SUPPLIED PASSAGE:
____________

The team hypothesized that the following factors have an impact on student performance and investigated accordingly.
- Entrance scores have an impact on performance
- Students’ attendance has an impact on performance
- Extraneous factors have an impact on student performance
Entrance scores have an impact on performance.
Using parallel plots, the team outlined the entrance scores to the ‘Target score’ of both groups of students. It is important to note that lower entrance score equates to better performance, while higher ‘Target score’ indicates better performance.
Parallel coordinate of Group-1 | Parallel coordinate of Group-2 |
As seen from the parallel coordinates of both groups, in general students with good entrance scores will continue to do well, and vice versa, barring outliers. Therefore, the team concludes that entrance score is a factor that determines a students’ 1st semester score.
Attendance has an impact on performance. Secondly, using parallel coordinates, the team charted the overall attendance to the ‘Target score’ of both groups of students.
Parallel coordinate of Group-1 | Parallel coordinate of Group-2 |
As shown by both graphs, students of both groups with a small range of attendance yielded a large range of grades. This implies that attendance does not have a strong correlation with performance. As such, we can conclude that attendance does not have a strong impact on performance.
Extraneous factors have an impact on performance.
Lastly, using a sunburst and conditional box plot, the team investigated if extraneous factors have any effects on student performance. The team defines extraneous factors as circumstances not directly related to academics. As such, the following attributes are considered extraneous factors: ‘Annual Household Income level’, ‘Part Time Job?’, ‘Internet?’, ‘Conduct in class’, ‘Disciplinary warning’, ‘Romance?’.
Sunburst chart of Group-1 | Sunburst chart of Group-2 |
The sunburst chart is intended to give a quick overview of the demographics of Group 1 and Group 2.
For both groups, most of the students are from a high-income household, do not have a discipline record, have internet access, are not involved in a romantic relationship, do not have a part time job and have either ‘good’ or ‘very good conduct’.
Next, we will analyse each of the extraneous factors one by one to see if it affects student performance and see if it relates to the sunburst chart.
Boxplot of ‘Annual Household Income level’ to performance of Group-1 | Boxplot of ‘Annual Household Income level’ to performance of Group-2 |
Students with an annual household income of ‘High’, ‘Middle’, ‘Low’ will be referred to as ‘InC-High’, ‘InC-Middle’ and ‘InC-Low’ respectively.
For Group-1, all 3 boxplots show relatively similar medians, Quarter 1, Quarter 3 and Interquartile range. InC-Middle has the widest range and the lowest lower fence.
For Group-2, the sample size of InC-Middle is too small to perform meaningful analysis. InC-High and InC-Middle shows similar performance due to similar medians, Quarter 1, Quarter 3, and upper and lower fences.
Thus, we can conclude that annual household income is not a factor that affects the student’s performance.

____________

DATA PROVIDED:

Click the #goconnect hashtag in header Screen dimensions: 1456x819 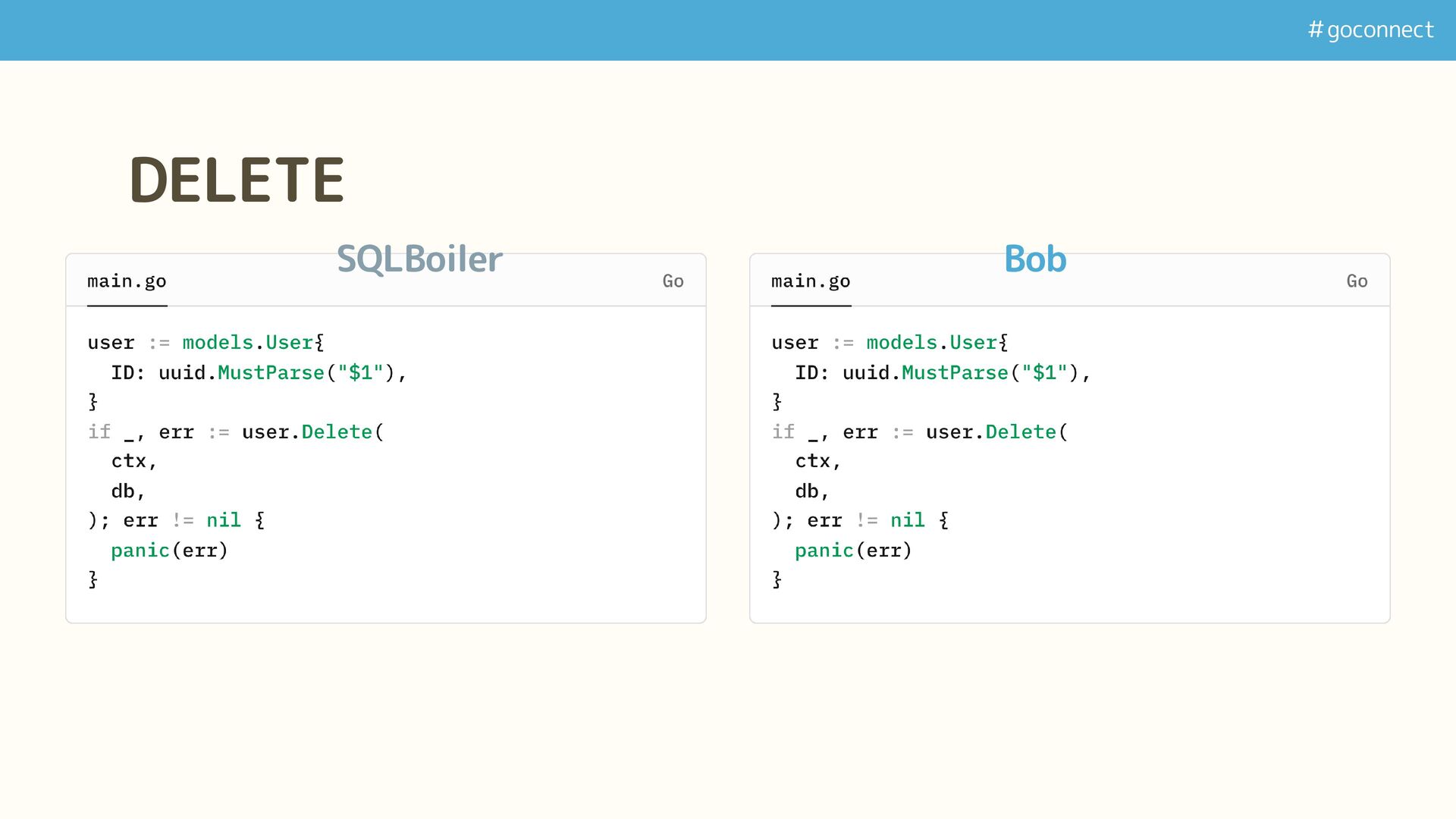(1370, 30)
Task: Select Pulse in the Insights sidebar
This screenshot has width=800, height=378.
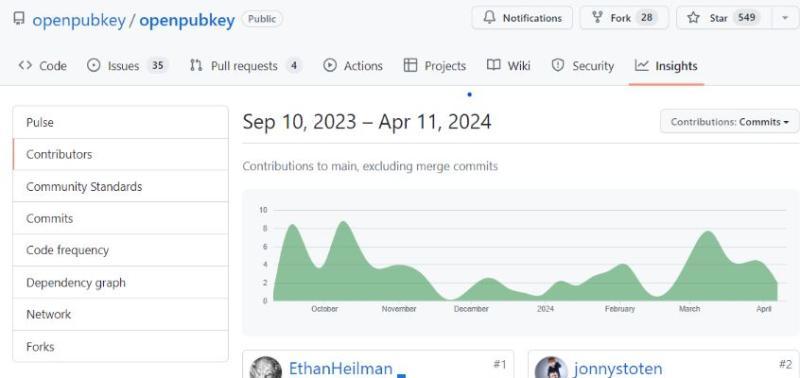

____________

THE EXERCISE:
Say whether each statement agrees with the student performance analysis, answering yes or no and quoting the words that decide it.
1. The team concluded that attendance has a strong impact on performance.
2. A lower entrance score means better performance.
3. In Group-1, InC-High has the widest range.
The lines are separate from the student performance analysis.

IN RESPONSE:
1. No: "we can conclude that attendance does not have a strong impact on performance."
2. Yes: "lower entrance score equates to better performance"
3. No: "InC-Middle has the widest range and the lowest lower fence."